Levie ensures his staff are focussed on engagement with guests, rather than their supervisors, saying “our ambassadors are the top of our pyramid.” He adds: “We inverted our pyramid, so line staff are responsible for guest satisfaction and the rest of the organisation supports that. As a result, we have encouraged greater human connections between our staff and guests. It does not mean people will not move on, but it does help.”

Bejerano, on the other hand, sidesteps the need for a recognition programme by ensuring he has the specific information he needs to negotiate better with his employees: “We have found that sectoring the responsibility for attrition between departments gives a more detailed understanding of why staff leave. The context is more defined and we can deal with every member of staff on a case-by-case basis. Ultimately there can be a personal conversation about ‘give and take’ that can make that member of staff stay.”

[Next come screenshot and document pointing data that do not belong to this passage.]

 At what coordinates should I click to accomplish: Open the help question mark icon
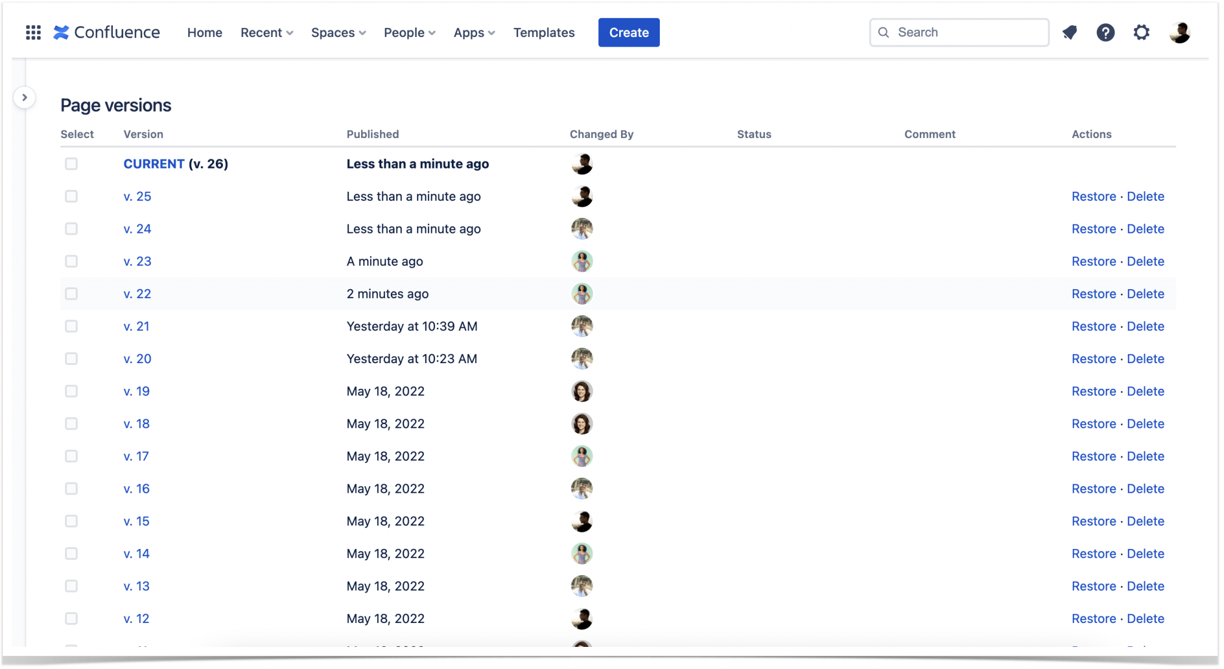(x=1106, y=32)
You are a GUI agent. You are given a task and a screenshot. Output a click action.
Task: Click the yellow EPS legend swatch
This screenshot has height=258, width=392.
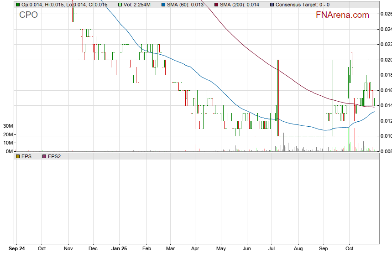click(18, 156)

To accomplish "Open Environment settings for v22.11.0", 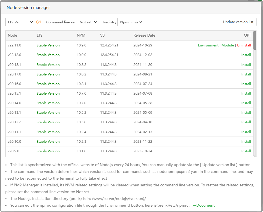I will pos(208,45).
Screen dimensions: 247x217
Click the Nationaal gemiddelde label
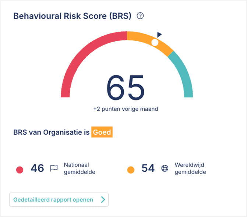pos(80,168)
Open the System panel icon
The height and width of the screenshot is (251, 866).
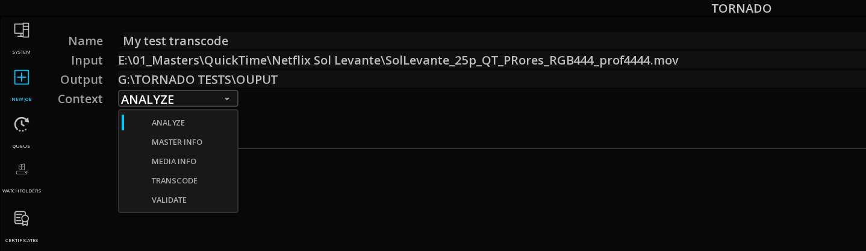[x=22, y=30]
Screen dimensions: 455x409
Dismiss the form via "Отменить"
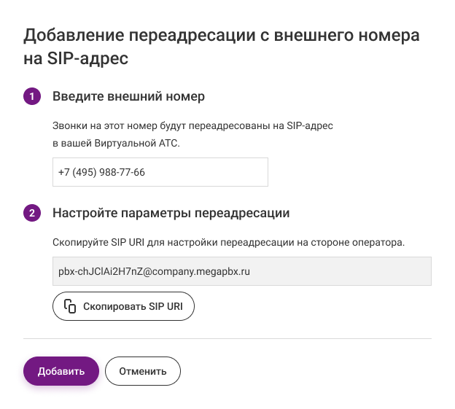point(143,371)
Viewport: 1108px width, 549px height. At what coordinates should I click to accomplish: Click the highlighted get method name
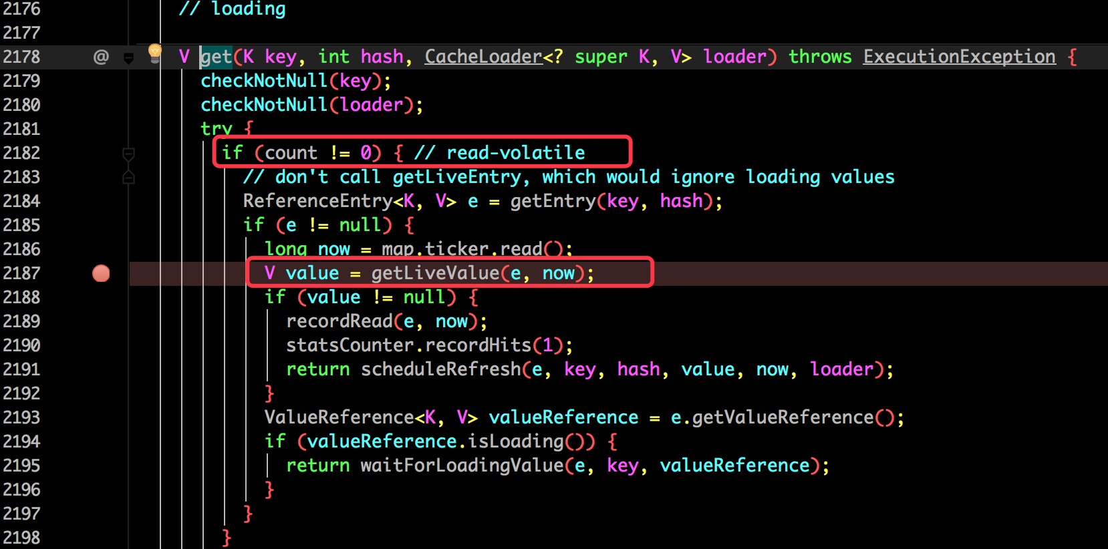click(x=217, y=57)
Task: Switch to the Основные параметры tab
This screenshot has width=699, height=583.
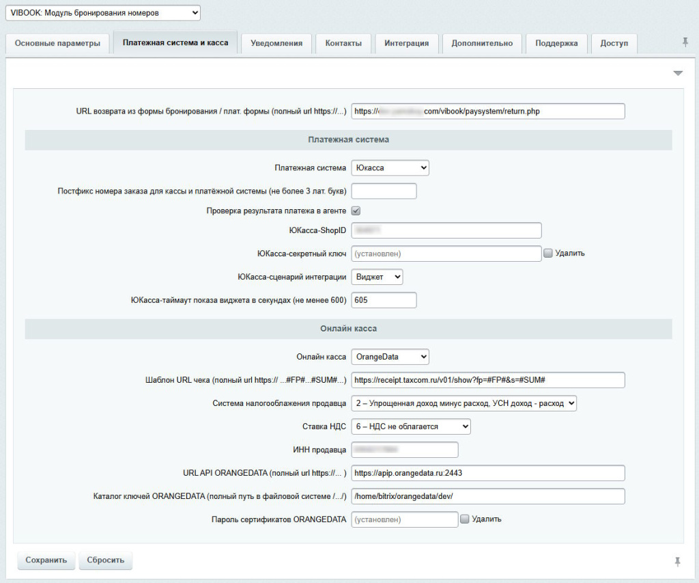Action: coord(57,43)
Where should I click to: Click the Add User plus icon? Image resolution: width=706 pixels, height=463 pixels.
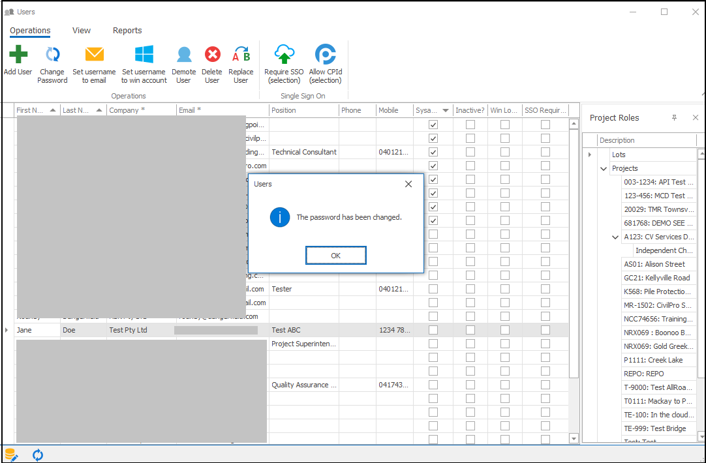click(18, 55)
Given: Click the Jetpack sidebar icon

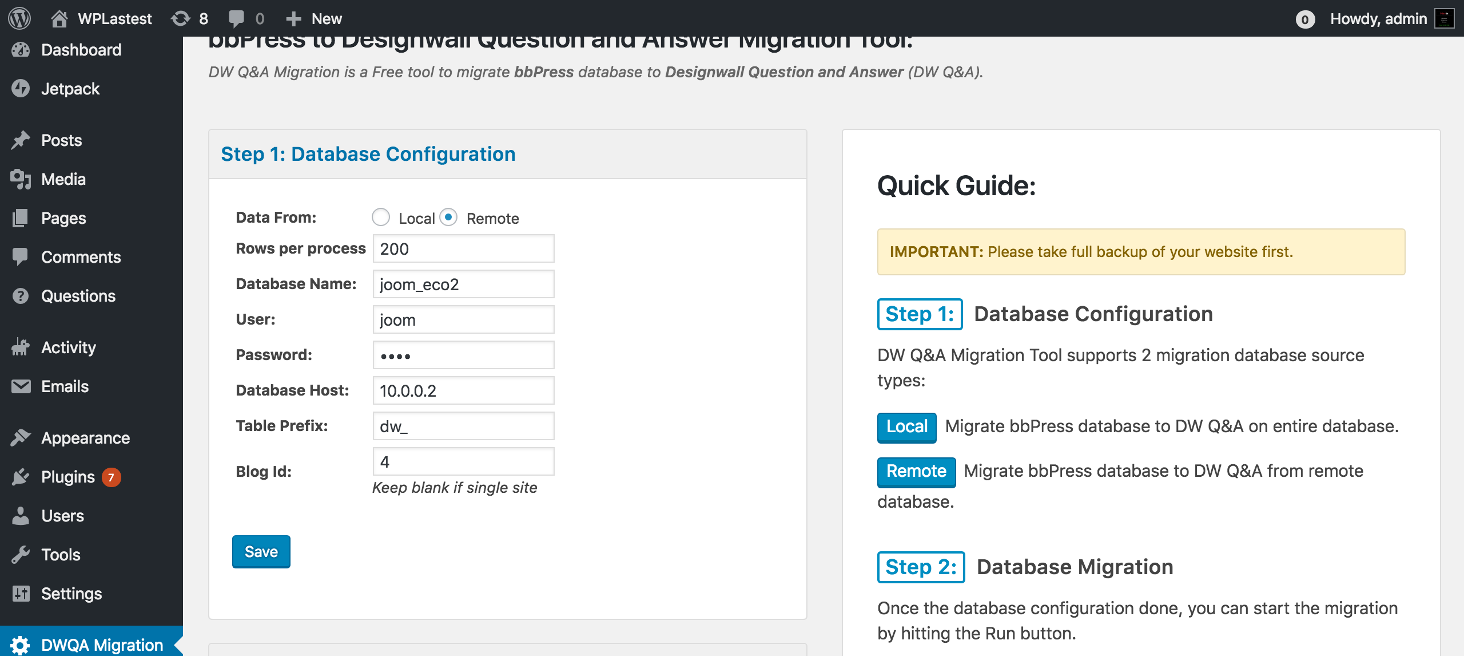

Bejerano is similarly direct when it comes to the problem of staff feeling aggrieved at a lack of opportunity for advancement or development: “Training is very important to us. We have consciously decided to display managers’ qualifications on the walls. It is a message to staff that if they continue to invest in us, we will continue to invest in them.”

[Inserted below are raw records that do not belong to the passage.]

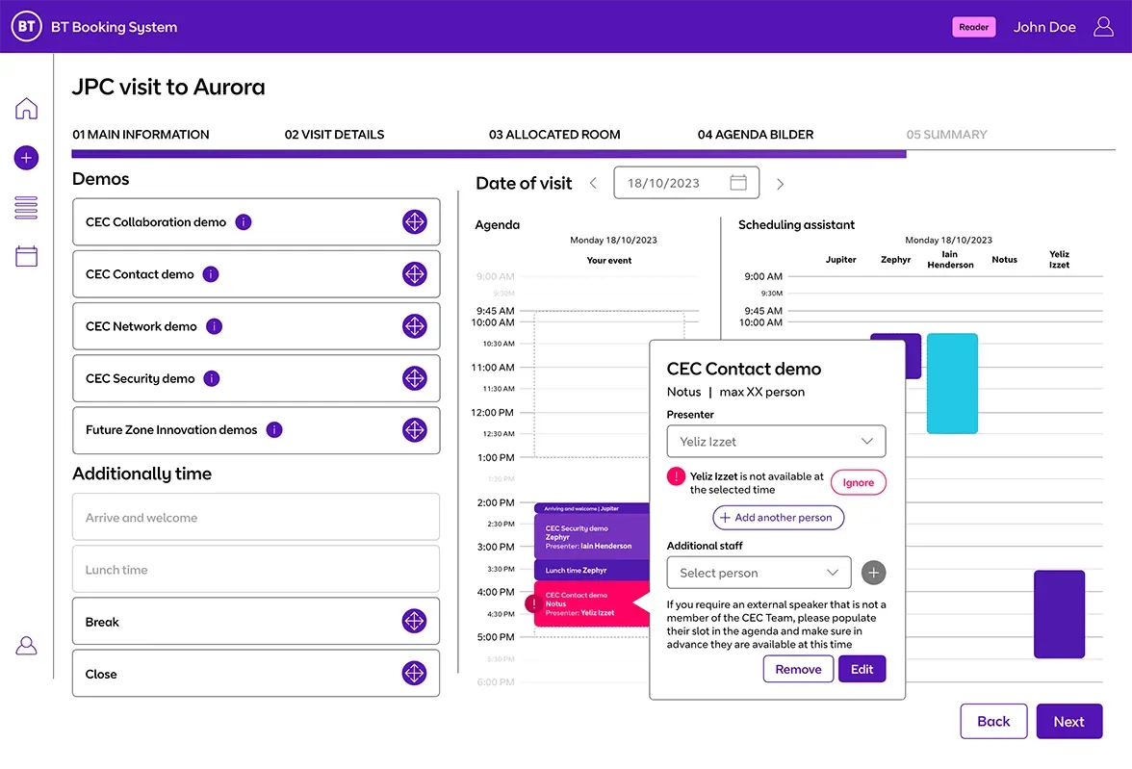The width and height of the screenshot is (1132, 769).
Task: Open the calendar icon in sidebar
Action: pos(26,256)
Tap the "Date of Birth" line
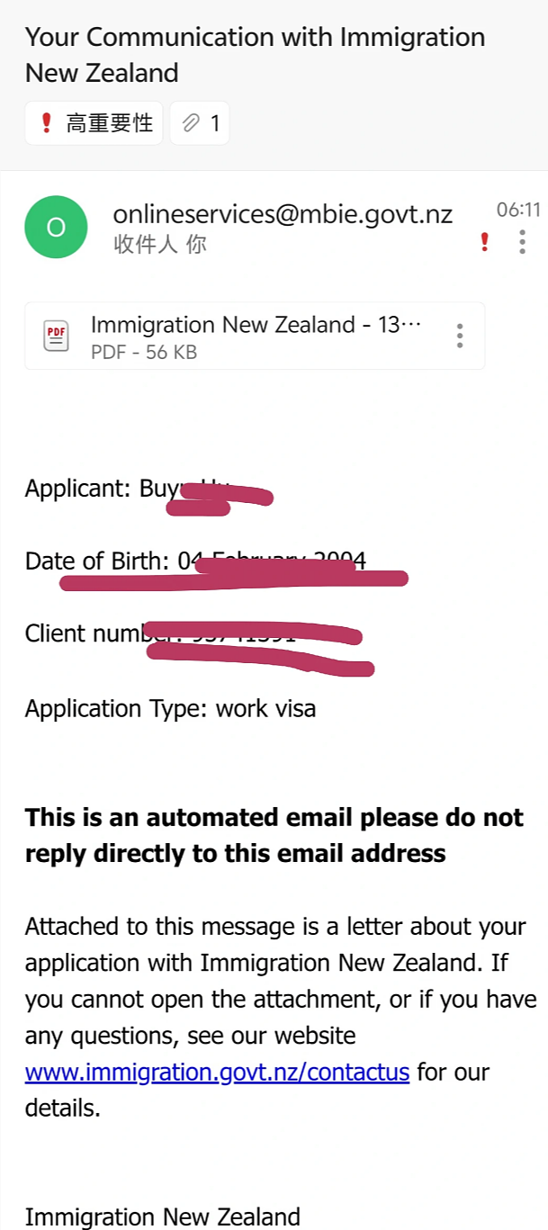The width and height of the screenshot is (548, 1230). tap(195, 561)
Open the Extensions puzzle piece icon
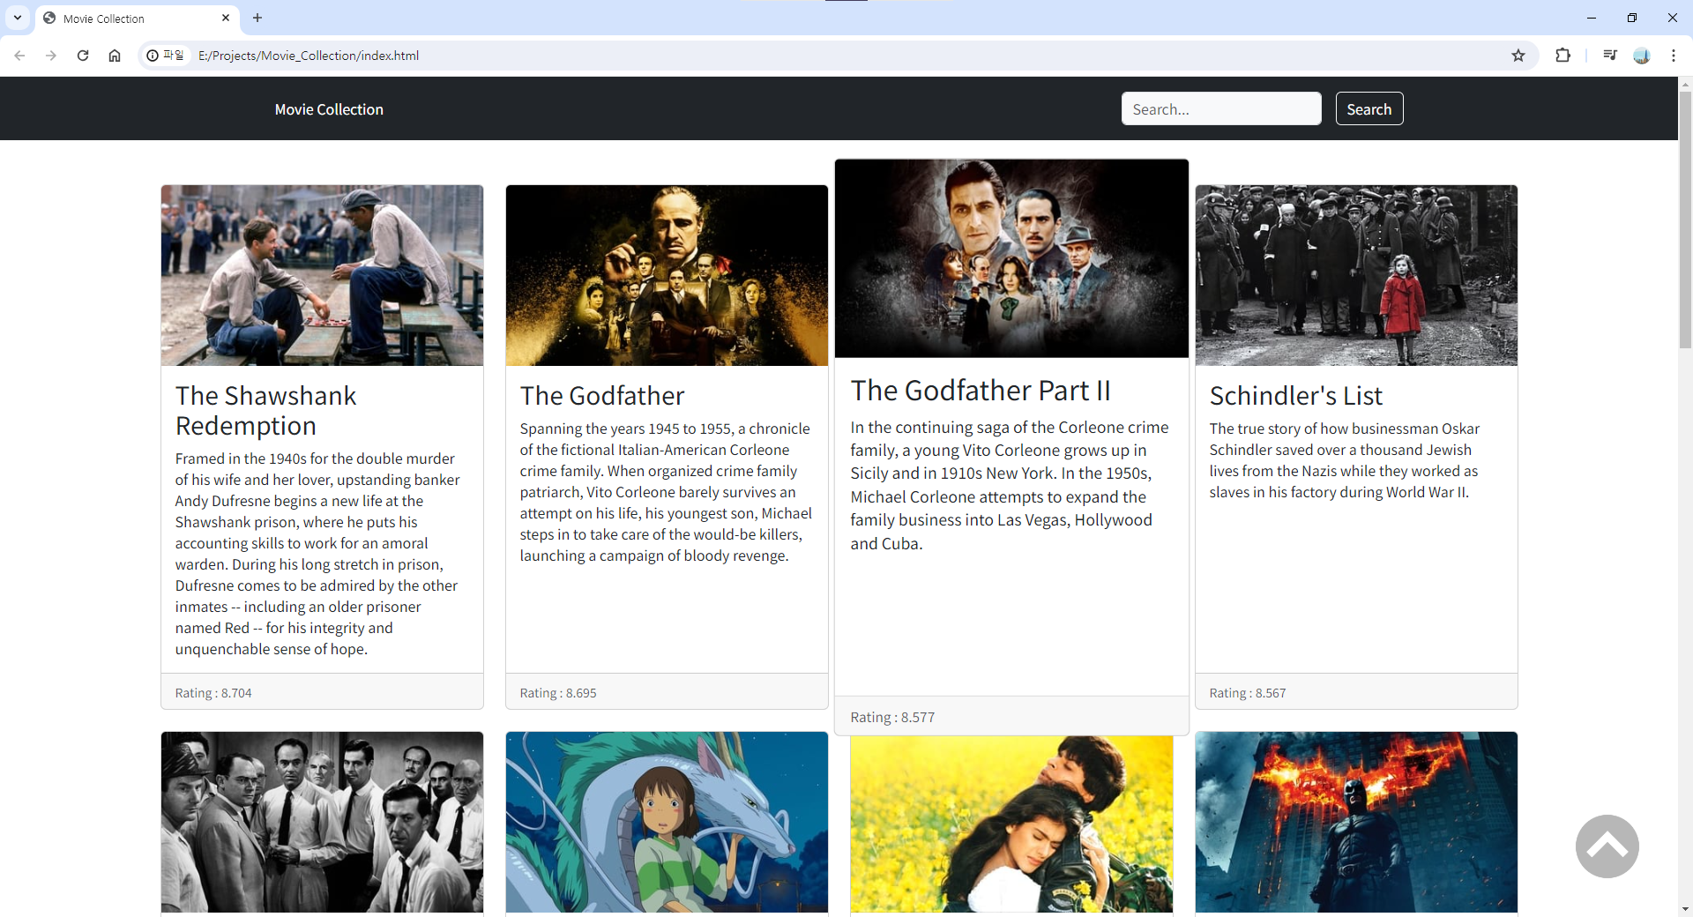1693x917 pixels. coord(1562,55)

And what about insufficient salaries? According to a Barclays wellbeing study, “over 40% of all staff turnover can be attributed to financial distress”. But Bejerano thinks benefits are the priority: “We aim to be very competitive on benefits. I believe it is a crucial element of recruiting the right staff as well as keeping them. When we are interviewing staff we are continuing to see questions about benefits being a deciding factor.”

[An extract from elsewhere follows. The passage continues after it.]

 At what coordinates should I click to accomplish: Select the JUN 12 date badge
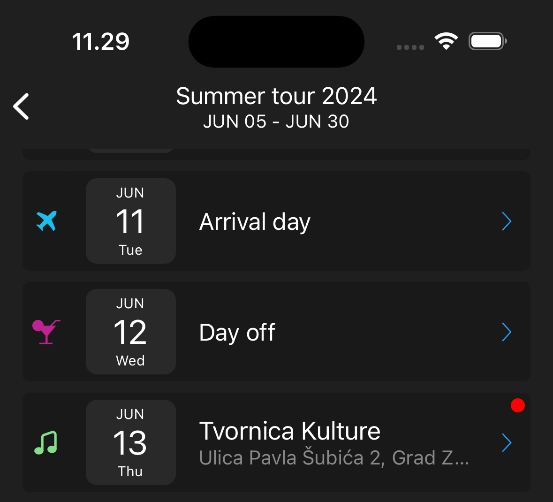point(130,332)
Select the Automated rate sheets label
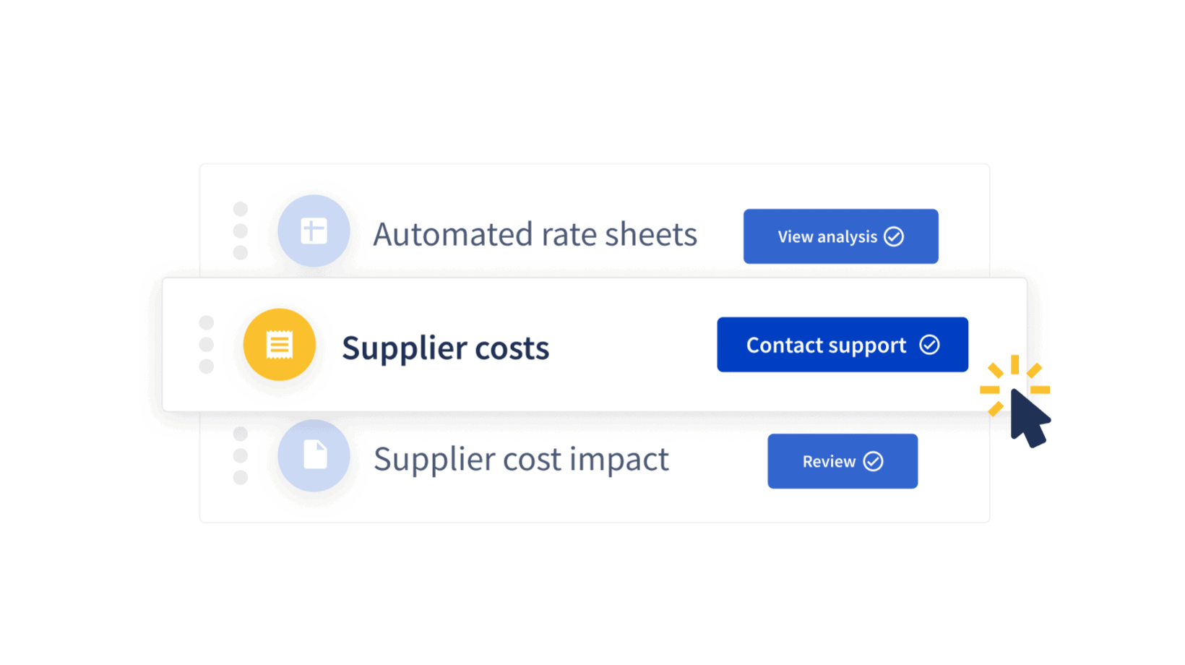Viewport: 1185px width, 665px height. click(x=535, y=234)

This third problem is being addressed by technology startups as well as hoteliers. Squirrel, a financial wellbeing platform, seeks to “empower employees to regain control of their finances”, and specifically targets the hospitality industry, because so many of its workers are earning less than £20,000 per year. Co-founder Mutaz Qubbaj believes Squirrel counters financially-motivated attrition “by changing people’s attitudes with their money. We can help them optimise their cost of living, make their saving goals more achievable, and help those who can’t afford to make it to the end of the month.” Meanwhile, the management responsible for rolling out Squirrel are increasingly valued by their grateful employees.

Disrupting employee attrition, the silent profit killer, involves another cycle with six steps, then: make full use of your HR data to work out how much you’re losing to it (and how much of a priority it should become); analyse the data to work out where the problem is worst; imaginatively counter the three main imperatives behind these spikes, whether it’s a question of recognition, advancement, salary, or something else entirely; and invest in tech that helps you to do that.